The one-sentence summary
The best sales people don’t just build relationships with customers – they challenge them.
WHAT THE BOOK SAYS
- The best sales people don’t just build relationships with customers – they challenge them.
- Every sales rep in the world falls into one of five distinct profiles, and while all can deliver average performance, only the Challenger delivers consistently high performance.
- Based on their study of 6,000 reps, the five types are the Hard Worker, the Challenger, the Relationship Builder, the Lone Wolf and the Reactive Problem Solver.
- Instead of leading with information about their company and its solutions, Challengers provide customers with surprising insights about how they can save or make money.
- They tailor their message to each customer, they are assertive (not aggressive), and push back where necessary to take control of the sale.
- Challengers provided double the number of high performers in the study, and at least half of them are more likely to succeed in a high complexity sales environment.
- They have three main skills:
1. Teaching for differentiation: delivering insight that reframes the way customers think.
2. Tailoring for resonance: communicating sales messages in the context of the customer.

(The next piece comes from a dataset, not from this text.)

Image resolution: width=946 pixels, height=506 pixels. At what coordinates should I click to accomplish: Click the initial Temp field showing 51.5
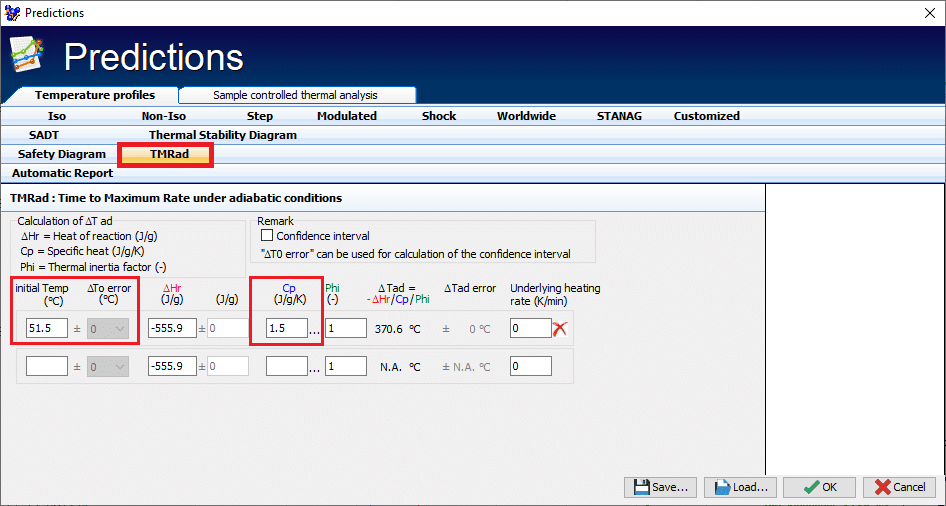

3. Taking control of the sale: openly pursuing goals in a direct but non-aggressive way to overcome increased customer risk aversion.
WHAT’S GOOD ABOUT IT
- Commercial teaching involves 6 stages:
1. Warmer: build credibility through empathy.
2. Reframe: shock the customer with the unknown.
3. Rational drowning: intensify the problem, then break it down.
4. Emotional impact: humanize the problem.
5. Value proposition: introduce a new way, building confidence back up.
6. Solution and implementation map: how to fix it in detail with your product.
- The KPMG SAFE-BOLD framework allows you to score from 1-10 the scale, risk, innovativeness, and difficulty of issues.
- SAFE = Small, Achievable, Following, Easy.
- BOLD= Big, Outperforming, Leading edge, Difficult.
- The sales experience contributes more customer loyalty (53%) than the brand (19%), product and service delivery (19%), and value-to-price ratio (9%) put together.
- Hypothesis-based Selling involves leading with an hypothesis of the customer’s needs, informed by experience and research.
- Having widespread support for suppliers across an organization is now vital – going straight to the decision maker no longer works.
WHAT YOU HAVE TO WATCH
- Nothing. This is based on deep research and sheds a new light on selling.